<<<<
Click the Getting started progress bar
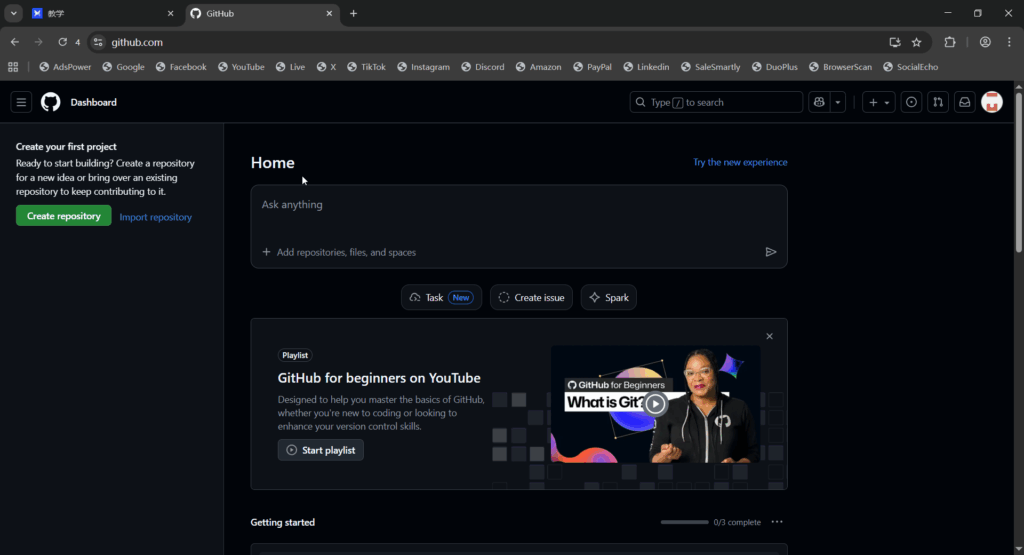pos(684,522)
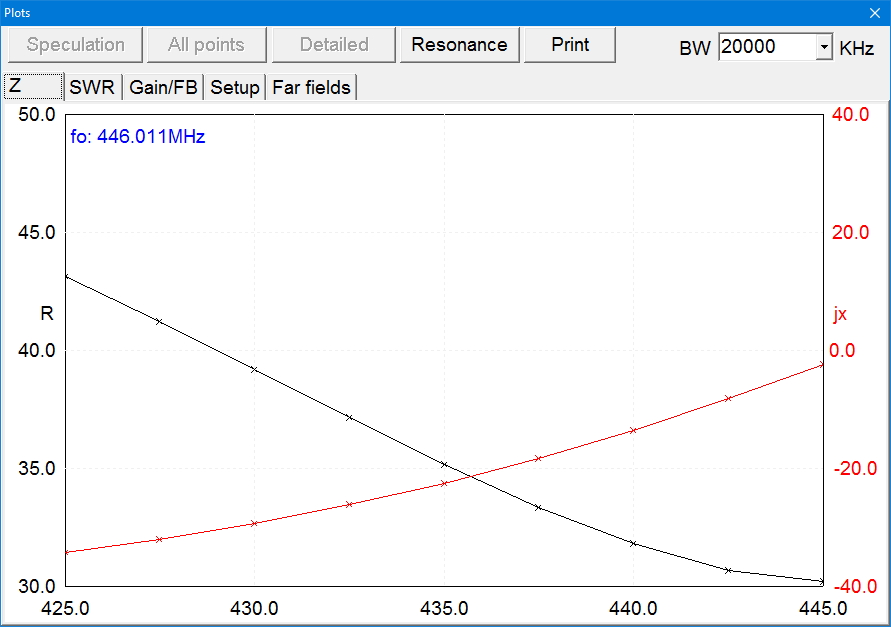
Task: Click the black R curve marker at 442.5
Action: 728,570
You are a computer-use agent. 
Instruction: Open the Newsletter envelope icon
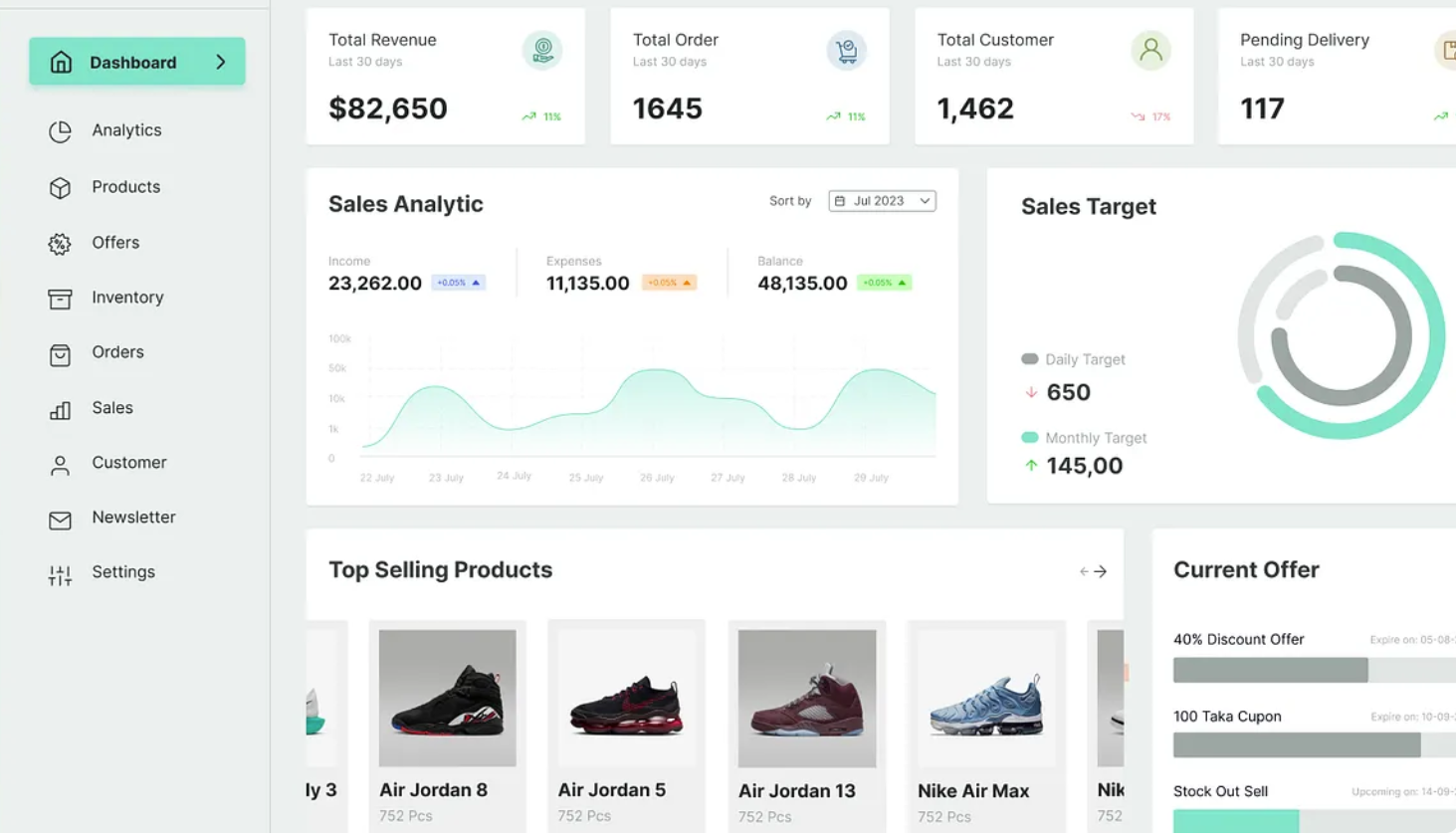pos(60,517)
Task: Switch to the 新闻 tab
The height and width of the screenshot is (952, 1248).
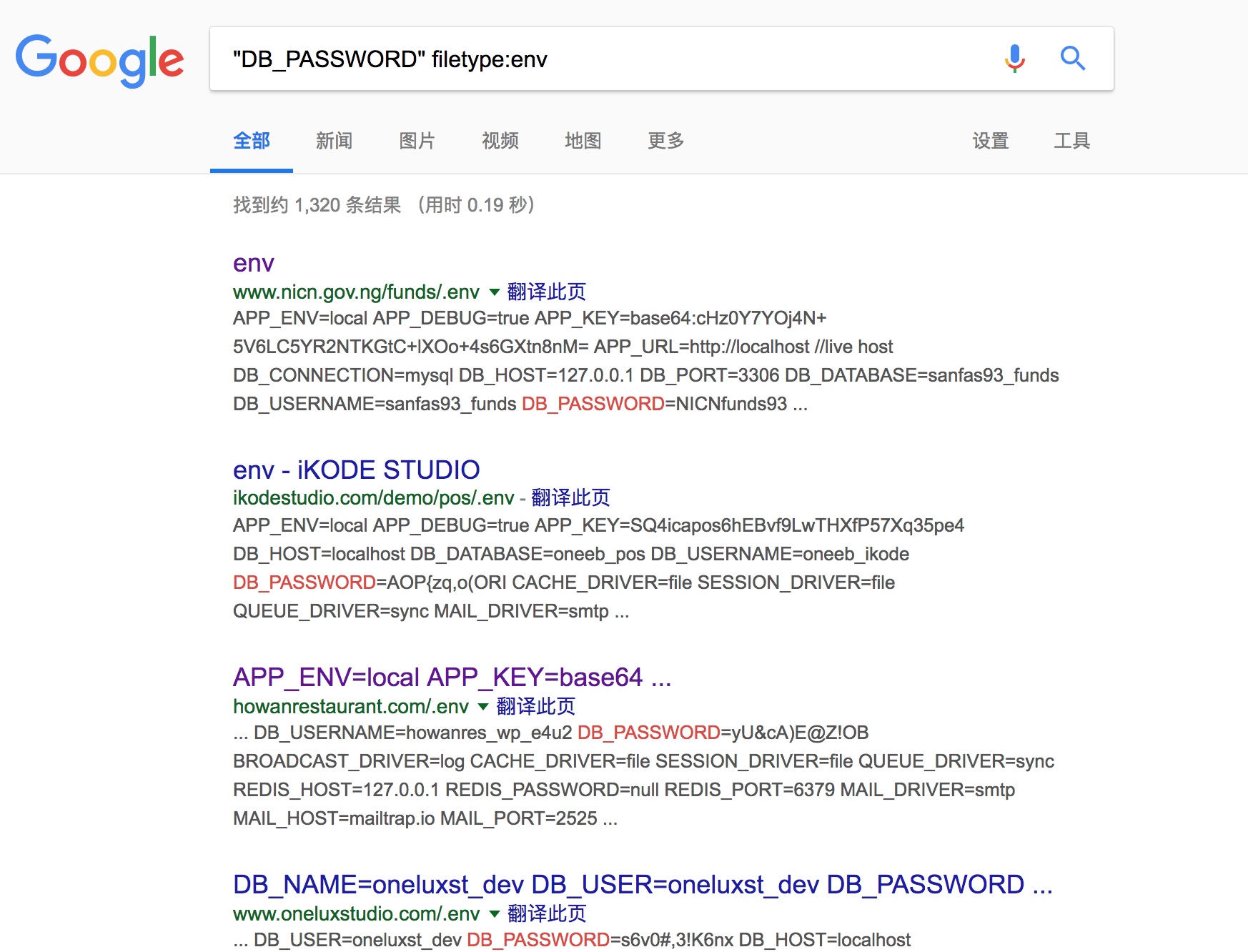Action: tap(334, 141)
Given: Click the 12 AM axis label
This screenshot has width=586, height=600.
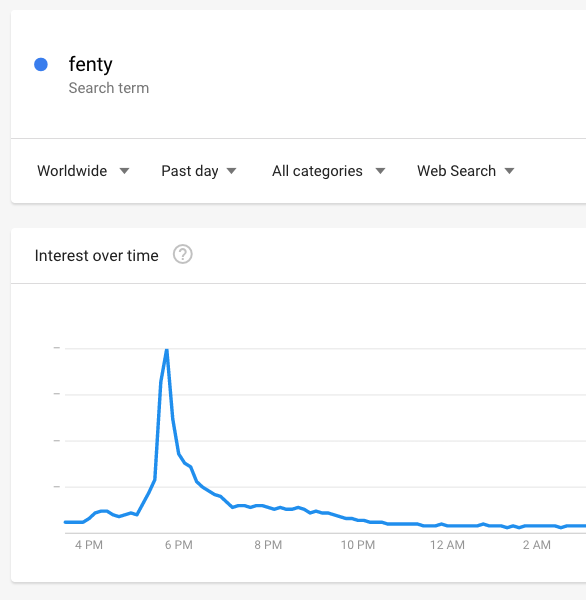Looking at the screenshot, I should [447, 545].
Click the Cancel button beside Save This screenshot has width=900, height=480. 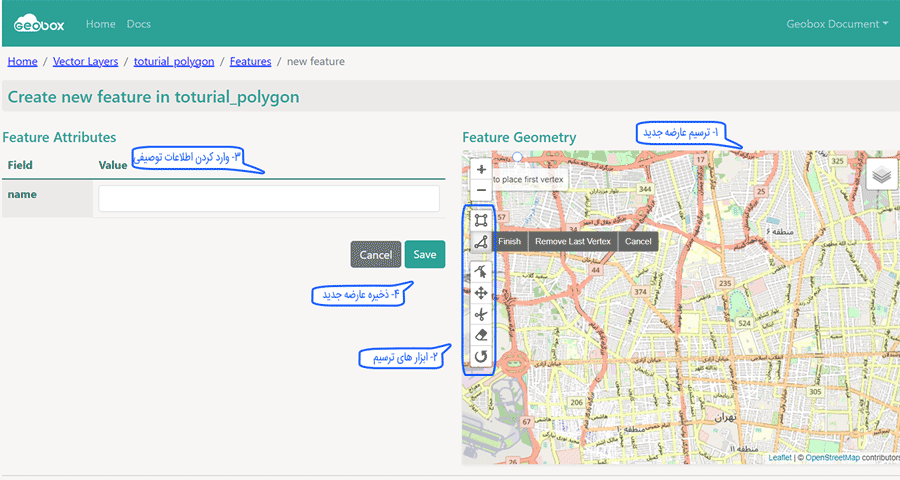(376, 255)
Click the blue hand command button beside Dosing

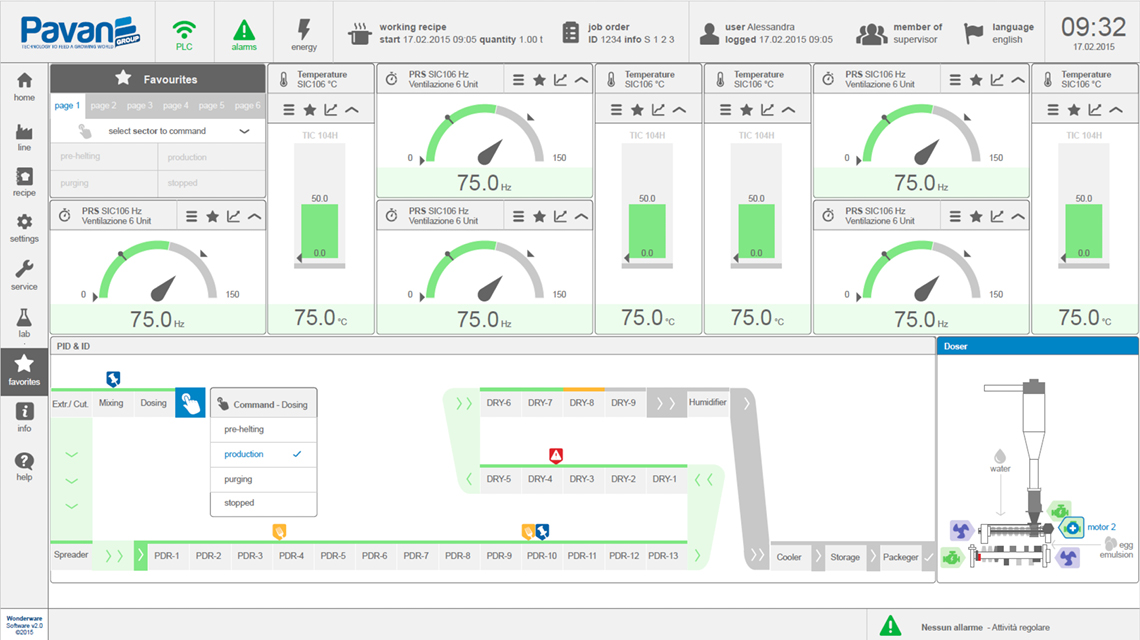click(190, 403)
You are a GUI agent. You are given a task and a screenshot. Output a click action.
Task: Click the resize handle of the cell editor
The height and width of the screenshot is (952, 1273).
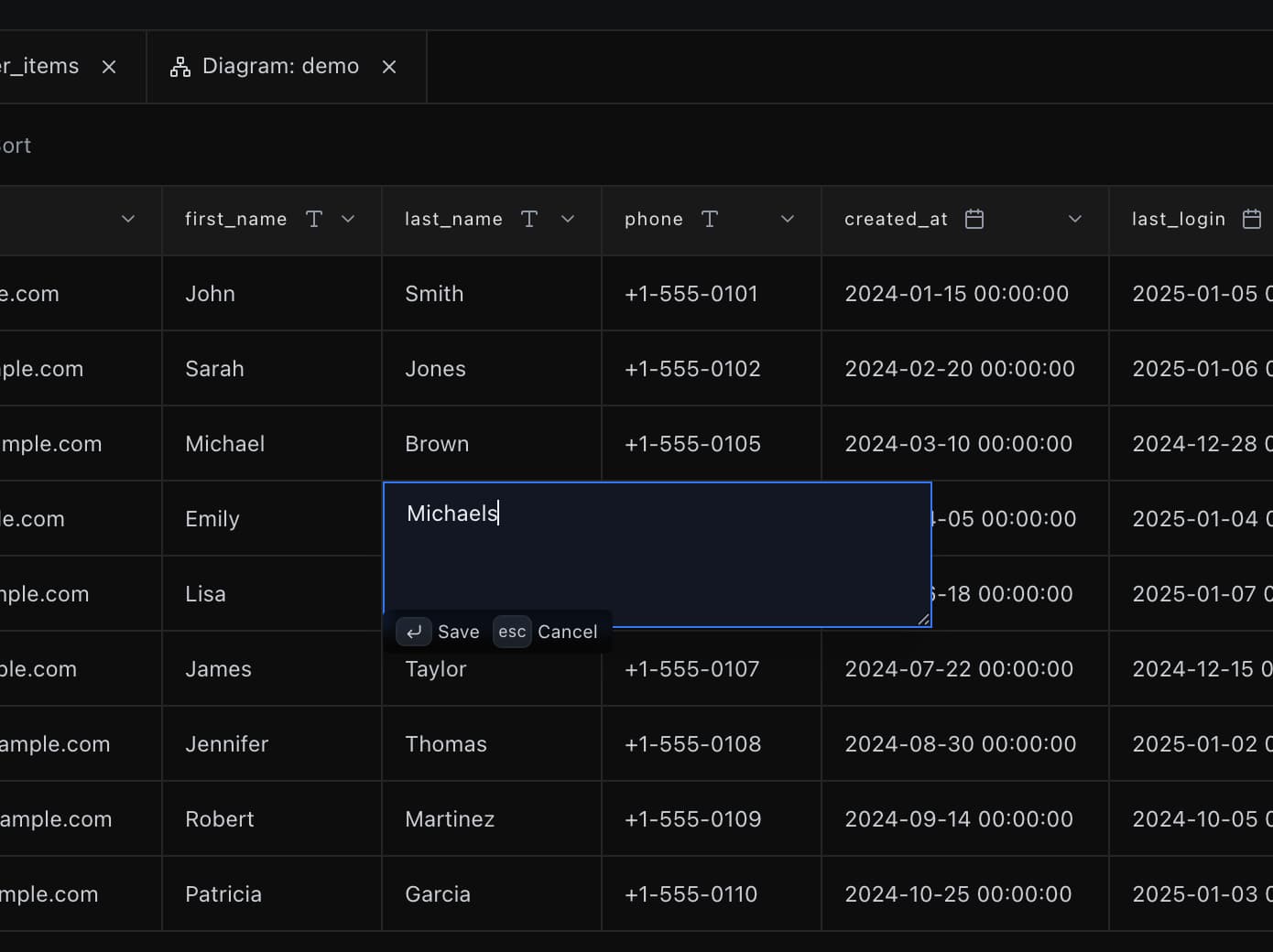[x=922, y=620]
>>>>
__Work item__: Give only the number of lines in the preceding data that include the word "agent".

__Response to this task__: 2